The high volcanic ridge of Blackford Hill and the deep rocky gorge of the Hermitage of Braid have exciting stories to tell about Edinburgh’s geological past. We can find evidence of different types of volcanic eruptions more than 400 million years ago, forming the tough igneous rock of the Pentland, Braid and Blackford Hills. Much more recently, this area has been swept many times by great ice sheets advancing from the west, picking out the contrasts between different rock layers and leaving us with Edinburgh’s raw and spectacular scenery.

The andesite lava dome of the currently active volcano in Montserrat, Eastern Caribbean.

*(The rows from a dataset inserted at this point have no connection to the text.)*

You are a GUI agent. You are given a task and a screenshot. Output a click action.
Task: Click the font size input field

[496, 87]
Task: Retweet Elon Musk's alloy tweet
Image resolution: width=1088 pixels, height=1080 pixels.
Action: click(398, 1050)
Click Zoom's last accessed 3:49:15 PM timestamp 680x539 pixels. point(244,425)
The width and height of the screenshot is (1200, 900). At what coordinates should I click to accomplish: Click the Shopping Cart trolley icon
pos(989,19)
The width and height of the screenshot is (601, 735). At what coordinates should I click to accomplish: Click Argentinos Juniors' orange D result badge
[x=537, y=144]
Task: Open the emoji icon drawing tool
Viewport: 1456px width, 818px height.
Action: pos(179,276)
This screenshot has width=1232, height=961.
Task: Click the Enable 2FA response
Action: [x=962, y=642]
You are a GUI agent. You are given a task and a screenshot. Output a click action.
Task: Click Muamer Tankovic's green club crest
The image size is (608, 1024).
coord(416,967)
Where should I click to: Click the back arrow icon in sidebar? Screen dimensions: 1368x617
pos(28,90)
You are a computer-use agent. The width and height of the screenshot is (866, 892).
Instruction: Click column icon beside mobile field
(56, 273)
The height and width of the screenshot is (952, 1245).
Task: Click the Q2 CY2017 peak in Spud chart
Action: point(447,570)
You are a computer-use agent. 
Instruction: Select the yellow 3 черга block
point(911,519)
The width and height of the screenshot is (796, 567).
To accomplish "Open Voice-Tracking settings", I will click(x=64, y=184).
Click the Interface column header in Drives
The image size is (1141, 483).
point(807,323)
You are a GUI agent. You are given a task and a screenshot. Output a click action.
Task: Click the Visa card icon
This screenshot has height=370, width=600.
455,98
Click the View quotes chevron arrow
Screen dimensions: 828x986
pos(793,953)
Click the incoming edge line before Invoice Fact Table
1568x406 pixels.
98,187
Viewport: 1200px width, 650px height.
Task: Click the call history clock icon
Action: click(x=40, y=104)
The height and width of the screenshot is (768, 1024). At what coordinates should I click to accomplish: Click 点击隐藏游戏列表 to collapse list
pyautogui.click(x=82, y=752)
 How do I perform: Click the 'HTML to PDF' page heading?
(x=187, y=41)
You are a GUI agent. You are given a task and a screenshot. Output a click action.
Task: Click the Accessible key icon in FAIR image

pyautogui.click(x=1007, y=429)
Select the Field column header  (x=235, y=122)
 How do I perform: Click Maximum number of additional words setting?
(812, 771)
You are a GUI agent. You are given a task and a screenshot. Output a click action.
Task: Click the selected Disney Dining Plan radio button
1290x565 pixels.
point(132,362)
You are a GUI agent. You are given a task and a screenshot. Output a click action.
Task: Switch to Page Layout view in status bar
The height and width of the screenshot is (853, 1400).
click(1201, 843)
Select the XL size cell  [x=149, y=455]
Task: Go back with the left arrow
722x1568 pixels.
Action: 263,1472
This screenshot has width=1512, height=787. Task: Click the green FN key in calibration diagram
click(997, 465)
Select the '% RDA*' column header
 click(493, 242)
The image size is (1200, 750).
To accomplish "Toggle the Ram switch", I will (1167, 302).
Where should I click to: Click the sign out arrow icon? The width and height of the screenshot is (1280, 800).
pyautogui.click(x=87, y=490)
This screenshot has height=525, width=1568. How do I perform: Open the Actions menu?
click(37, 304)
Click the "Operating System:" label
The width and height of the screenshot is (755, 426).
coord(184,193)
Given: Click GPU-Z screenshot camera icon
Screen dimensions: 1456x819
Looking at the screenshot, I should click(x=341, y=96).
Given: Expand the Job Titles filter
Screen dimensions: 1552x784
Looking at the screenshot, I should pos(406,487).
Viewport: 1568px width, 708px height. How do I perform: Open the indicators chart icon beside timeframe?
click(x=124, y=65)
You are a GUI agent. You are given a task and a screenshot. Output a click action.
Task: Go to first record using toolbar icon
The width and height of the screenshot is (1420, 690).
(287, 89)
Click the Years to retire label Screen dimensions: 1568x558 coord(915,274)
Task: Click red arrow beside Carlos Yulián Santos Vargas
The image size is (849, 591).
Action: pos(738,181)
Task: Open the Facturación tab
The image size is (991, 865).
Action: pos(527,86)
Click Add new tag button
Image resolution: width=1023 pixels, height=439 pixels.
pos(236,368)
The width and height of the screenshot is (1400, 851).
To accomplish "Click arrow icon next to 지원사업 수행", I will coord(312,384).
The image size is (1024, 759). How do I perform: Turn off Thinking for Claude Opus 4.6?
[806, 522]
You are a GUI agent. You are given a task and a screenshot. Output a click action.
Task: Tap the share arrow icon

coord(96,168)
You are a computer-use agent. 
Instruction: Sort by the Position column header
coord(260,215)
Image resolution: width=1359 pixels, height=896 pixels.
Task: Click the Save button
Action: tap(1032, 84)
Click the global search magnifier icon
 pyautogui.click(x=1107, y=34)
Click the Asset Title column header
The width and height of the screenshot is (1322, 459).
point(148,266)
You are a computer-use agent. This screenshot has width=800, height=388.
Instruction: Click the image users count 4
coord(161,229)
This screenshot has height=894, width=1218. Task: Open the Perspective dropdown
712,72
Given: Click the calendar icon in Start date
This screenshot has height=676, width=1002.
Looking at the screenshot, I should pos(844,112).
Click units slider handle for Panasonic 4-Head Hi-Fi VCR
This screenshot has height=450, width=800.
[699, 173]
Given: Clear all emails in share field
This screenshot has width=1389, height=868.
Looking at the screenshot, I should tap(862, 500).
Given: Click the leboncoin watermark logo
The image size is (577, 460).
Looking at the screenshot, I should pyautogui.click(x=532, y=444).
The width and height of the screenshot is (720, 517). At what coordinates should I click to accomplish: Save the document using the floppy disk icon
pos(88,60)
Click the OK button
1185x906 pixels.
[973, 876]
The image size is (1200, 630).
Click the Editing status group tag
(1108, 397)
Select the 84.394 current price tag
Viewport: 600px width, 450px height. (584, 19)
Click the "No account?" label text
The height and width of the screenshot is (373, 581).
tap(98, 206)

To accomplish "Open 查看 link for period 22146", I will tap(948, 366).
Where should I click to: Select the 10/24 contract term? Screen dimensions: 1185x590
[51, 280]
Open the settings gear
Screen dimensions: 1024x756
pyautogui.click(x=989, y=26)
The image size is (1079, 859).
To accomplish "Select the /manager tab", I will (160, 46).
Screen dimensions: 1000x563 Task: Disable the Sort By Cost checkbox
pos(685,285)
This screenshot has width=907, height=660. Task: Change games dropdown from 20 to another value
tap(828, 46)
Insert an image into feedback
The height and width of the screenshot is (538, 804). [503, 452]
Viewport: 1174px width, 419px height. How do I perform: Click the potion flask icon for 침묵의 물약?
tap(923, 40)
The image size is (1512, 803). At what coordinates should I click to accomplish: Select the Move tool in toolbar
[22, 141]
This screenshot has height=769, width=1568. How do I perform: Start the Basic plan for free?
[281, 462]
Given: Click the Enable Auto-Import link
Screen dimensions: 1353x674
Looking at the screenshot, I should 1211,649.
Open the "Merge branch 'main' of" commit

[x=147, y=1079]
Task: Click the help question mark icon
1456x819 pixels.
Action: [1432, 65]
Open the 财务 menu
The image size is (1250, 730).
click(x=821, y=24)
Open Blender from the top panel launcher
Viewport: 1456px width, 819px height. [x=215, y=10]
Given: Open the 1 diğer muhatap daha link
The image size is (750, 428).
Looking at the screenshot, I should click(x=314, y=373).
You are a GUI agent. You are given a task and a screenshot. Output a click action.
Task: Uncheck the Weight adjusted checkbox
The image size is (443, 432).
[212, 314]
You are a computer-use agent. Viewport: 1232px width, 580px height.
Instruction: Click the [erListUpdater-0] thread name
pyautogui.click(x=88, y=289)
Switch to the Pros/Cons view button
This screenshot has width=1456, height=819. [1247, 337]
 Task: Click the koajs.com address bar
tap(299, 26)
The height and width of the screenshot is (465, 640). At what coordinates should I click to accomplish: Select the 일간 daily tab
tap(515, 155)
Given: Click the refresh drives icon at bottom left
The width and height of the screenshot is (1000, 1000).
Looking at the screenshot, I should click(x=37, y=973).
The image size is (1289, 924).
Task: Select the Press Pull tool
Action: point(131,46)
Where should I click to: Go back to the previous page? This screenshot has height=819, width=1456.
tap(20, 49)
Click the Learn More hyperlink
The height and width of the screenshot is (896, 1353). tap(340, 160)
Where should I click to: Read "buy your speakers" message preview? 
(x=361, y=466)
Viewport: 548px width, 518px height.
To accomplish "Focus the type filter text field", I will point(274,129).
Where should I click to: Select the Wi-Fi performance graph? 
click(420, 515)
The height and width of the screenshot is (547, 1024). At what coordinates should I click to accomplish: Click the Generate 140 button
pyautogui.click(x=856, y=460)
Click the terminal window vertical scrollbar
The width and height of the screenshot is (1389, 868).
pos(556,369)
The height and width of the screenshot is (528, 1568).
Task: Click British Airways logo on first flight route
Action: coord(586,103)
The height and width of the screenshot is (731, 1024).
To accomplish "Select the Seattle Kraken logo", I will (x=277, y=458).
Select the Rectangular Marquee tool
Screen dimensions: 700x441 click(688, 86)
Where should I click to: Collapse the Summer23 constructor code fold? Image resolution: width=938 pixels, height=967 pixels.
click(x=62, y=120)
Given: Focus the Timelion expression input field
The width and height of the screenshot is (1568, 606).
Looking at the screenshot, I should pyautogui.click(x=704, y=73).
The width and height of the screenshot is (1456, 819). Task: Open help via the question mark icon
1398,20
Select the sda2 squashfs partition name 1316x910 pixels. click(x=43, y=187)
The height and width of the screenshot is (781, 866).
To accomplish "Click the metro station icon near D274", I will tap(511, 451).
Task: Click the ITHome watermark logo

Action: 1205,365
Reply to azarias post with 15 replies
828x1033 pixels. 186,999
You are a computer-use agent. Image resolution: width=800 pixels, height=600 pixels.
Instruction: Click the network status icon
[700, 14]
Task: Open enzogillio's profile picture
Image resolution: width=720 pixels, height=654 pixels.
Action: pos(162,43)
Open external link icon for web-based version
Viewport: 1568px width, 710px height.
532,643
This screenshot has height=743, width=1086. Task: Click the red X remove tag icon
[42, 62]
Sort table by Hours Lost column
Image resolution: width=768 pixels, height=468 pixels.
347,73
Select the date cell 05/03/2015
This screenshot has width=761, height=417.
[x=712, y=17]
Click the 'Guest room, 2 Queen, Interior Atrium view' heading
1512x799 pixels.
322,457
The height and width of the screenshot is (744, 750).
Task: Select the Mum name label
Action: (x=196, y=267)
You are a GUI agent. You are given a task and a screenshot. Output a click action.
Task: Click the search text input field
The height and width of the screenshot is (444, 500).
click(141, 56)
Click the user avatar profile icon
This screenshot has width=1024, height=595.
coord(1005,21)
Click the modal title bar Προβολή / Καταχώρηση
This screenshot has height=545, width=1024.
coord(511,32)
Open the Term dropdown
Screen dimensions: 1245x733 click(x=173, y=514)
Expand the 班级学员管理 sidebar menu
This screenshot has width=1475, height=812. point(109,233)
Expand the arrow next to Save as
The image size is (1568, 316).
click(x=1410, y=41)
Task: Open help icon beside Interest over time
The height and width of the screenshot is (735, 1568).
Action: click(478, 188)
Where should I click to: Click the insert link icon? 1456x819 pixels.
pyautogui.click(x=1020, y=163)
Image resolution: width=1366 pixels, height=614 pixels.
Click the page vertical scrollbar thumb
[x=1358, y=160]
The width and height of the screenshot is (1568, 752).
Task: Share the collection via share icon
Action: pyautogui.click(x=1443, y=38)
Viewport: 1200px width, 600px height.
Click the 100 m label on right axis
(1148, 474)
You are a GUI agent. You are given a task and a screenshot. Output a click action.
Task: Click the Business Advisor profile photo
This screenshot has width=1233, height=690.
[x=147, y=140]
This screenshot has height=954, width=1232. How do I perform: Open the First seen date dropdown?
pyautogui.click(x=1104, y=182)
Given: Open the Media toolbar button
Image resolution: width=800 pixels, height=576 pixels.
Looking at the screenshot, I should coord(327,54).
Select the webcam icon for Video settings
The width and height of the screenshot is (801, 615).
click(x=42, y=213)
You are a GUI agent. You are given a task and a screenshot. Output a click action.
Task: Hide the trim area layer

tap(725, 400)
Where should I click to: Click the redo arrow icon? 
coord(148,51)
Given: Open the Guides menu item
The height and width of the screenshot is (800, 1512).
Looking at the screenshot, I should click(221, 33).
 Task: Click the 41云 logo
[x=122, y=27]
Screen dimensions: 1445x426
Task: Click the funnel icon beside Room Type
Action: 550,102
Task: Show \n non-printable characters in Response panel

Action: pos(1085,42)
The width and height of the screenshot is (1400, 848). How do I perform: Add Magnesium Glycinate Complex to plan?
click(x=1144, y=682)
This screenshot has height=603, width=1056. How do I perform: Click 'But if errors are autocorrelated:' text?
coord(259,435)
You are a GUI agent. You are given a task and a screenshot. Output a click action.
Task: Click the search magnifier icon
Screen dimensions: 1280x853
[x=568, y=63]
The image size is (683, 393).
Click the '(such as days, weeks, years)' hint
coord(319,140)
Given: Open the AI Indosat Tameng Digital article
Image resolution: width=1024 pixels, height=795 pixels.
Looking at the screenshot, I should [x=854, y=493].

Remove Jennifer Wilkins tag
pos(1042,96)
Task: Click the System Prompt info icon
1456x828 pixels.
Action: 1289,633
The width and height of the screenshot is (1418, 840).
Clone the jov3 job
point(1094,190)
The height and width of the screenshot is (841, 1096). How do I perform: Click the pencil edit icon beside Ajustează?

The andesite lava dome of the currently active volcano in Montserrat, Eastern Caribbean.

A new project this winter will attempt to tell these stories in a more engaging way, taking visitors back into the past to imagine the amazing, powerful events that have created Blackford Hill and the Hermitage. Volunteers from Lothian and Borders GeoConservation (a committee of the Edinburgh Geological Society) will produce a new geology leaflet and investigate other ways of sharing these stories. We will seek advice from volcano and ice age experts and find modern analogues for the processes that happened here in the past.

What did the landscape look like when the Blackford Hill volcano was erupting?

Can we find a glacial drainage channel somewhere in the world that looks like the Hermitage gorge in full flow?